_Selected passage_
§
1/28/2015

Headline Jan 29, 2015/ ''' MUMBAI : SOME MINIMUM CITY '''


''' MUMBAI : SOME MINIMUM CITY '''




IN THE MINDS of Mumbai residents, whether they sleep on streets or silk sheets, property developers loom large in haunt mode.

In films and novels, skyscraper-erecting baddies bring wealth and renewal  -and more often than not, misery and terrible violence.

Yet in reality, buildings do not loom as large as you might think in Mumbai.

Take the view from one of the towers clustered in midtown, owned by Abhisheck Lodha, a razor-sharp American educated tycoon making  billion dollar bets on transforming the city.

The odd skyscraper erupts out of low-rise clutter. There are pockets of tall buildings on old mill land and along the city's west coast. But much of Mumbai  -supposedly a rival to Hong Kong, London and New York looks flat and knackered.

To the east is the vista is of derelict factories, rotting low-rise rent controlled buildings and the odd slum. To the south lies the ossifying old-city centre, with its ageing port, colonial showpieces and Soviet-style offices and bureaucrats' flats.

The nearest green spaces are a racecourse and a club on whose ample lawn members feed stray dogs buttered toast.

Mumbai has perhaps the most extreme statistics of any metropolis. Its land mass is small, stuck like a crooked blade into the Arabian Sea. It has poor transport links, so people who work in the city live near it.

That in turn means that it has highest population density of any big city, but it is also low-rise. Panama City has a taller skyline. 

The result is tiny living spaces of 4.5 square metres  (48 square feet)  per person, compared with 34 square metres in Shanghai. And prices are high.

Mid-town flats cost  $1 million - to -3million.

The average price of  1,000  square-foot pad in the city is perhaps $250,000, or 90 times GDP per head  

With flats out of reach, the share of people in the slums has risen to perhaps 60%, compared with 20% in Rio de Janeiro and Delhi.

Of the rest, about half live in rent-controlled digs, sometimes propped up by wooden staves, or flats for public-sector employees.

Other cities confined by the sea, from New York to Hong Kong, have soared upwards. Many think Mumbai has had an epic building boom. There has been dense activity on old mill land and in some suburbs where rules are laxer.

But the city has  31 buildings over  100 metres high, versus more than  200  in Shanghai and more than  500  in Hong Kong and New York.

Perhaps  $10  billion- 20 billion has been spent on land and building in the past decade, not much given that the population has risen to 12 million plus.

At this current rate it will take over six decades to build everyone a home.

Much of the building has targeted the  well-off with some magnificent complexes. But are there enough wealthy people?
§
_Aim_
According to the article on Mumbai housing above, how many buildings over 100 meters high does the city have?

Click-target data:
§
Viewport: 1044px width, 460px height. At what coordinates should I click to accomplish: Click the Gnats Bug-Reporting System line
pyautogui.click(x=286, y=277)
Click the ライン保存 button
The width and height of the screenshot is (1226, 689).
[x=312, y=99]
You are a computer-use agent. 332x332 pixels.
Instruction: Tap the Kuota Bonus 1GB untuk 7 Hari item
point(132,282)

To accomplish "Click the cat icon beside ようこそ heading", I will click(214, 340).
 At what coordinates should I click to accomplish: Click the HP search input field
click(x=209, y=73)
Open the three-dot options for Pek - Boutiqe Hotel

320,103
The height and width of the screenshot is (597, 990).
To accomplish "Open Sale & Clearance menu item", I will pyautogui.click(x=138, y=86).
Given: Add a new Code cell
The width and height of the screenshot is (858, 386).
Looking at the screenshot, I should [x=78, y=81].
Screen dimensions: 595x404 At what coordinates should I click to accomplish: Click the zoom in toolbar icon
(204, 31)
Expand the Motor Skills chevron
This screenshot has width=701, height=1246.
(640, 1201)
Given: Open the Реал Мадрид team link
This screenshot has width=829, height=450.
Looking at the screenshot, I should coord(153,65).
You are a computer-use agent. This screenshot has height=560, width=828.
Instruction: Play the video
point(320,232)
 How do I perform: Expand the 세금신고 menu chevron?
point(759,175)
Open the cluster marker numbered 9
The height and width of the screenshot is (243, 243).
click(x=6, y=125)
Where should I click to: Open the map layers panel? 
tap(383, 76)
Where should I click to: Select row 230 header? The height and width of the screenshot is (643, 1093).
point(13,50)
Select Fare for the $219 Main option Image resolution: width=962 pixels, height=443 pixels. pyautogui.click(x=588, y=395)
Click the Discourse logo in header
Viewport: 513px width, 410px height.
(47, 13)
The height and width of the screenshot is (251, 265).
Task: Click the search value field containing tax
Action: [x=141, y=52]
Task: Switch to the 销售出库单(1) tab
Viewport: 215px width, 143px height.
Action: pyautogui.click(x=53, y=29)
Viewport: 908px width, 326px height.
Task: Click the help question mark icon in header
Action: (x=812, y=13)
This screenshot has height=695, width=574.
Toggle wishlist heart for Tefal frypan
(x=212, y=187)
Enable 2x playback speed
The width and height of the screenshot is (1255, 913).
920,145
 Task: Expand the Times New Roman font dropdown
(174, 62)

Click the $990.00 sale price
§
_The answer_
31